Faz uma semana que foi divulgada a primeira decisão no julgamento dos quatro responsáveis pelo The Pirate Bay: um ano de prisão para cada um mais uma multa de 2,7 milhões de euros. Mas isso não foi suficiente para que a bandeira dos piratas tenha ficado a meio mastro em nenhum momento.

Inicialmente, os acusados se mantiveram convictos. Em sua posição irônica e rebelde criticaram os fundamentos adotados, com massivos ecos de espanto na blogosfera. Enquanto a indústria batia palmas para o veredito, o número de membros do partido pirata dobrou. O fortalecimento da resistência parecia ser o caminho.

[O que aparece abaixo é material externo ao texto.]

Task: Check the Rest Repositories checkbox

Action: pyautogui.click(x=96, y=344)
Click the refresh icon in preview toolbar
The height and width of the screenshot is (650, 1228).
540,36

Até que a realidade mostrou mais uma vez o quão surpreendente pode ser. A notícia de que o juiz do caso, Tomas Norström, havia atuado em duas entidades protetoras de direitos autorais (The Swedish Association for Copyright e Swedish Association for the Protection of Industrial Property) fragiliza a imparcialidade do processo e, mais do que um recurso a uma corte superior, pode levar à anulação da sentença, com a necessidade de uma nova “primeira decisão”. Uma reviravolta digna de uma novela, que muito contribui para o espetáculo.

O importante é, para além desse episódio específico, perceber o cenário dessa guerra, que não ocorre apenas a suécia, não se limita aos usuários do The Pirate Bay, nem mesmo apenas ao compartilhamento de arquivos pela internet. Trata-se de mais uma longa história, escrita nos últimos trezentos anos, em que volta meia os limites da propriedade intelectual e da proteção ao direitos autorais, para garantir a forma como obtêm seus lucros, contrapõem-se à liberdade da produção e circulação cultural. E não se trata, de forma nenhuma, de impedir ganho econômico, que sempre será possível, em qualquer atividade. Não por acaso, embora a condenação tenha sido apoiada por sir Paul McCartney, colocaram-se contra Paulo Coelho e Snow Patrol, além do Radiohead.

Penso que os termos atuais da controvérsia estão abaixo do potencial que ela carrega. A atual estrutura de comunicação permite que a sociedade formule seus significados de forma mais aberta, em processos comunicativos mais amplos do que lobbys em gabinetes, seja de parlamentares, seja de juízes.

Continuo a crer que se as pessoas mesmas, como nós dessa rede, conseguirem se organizar de forma a evidenciar qual a proteção à propriedade que ela admite e qual a liberdade de comunicação que ela exige, nula ou não, de primeira ou de segunda instância, na Suécia ou no Brasil, com ou sem a concordância de pessoas famosas, não haverá decisão judicial nenhuma que poderá se sustentar contra o direito construído nesse espaço público.

Trata-se, em todo caso, de uma crença que pode não se realizar, de uma esperança de futuro passível de se frustrar. Mas o diferencial está na possibilidade de que cada pessoa que se identifique com essa causa seja partícipe no processo de materialização dessa possível realidade.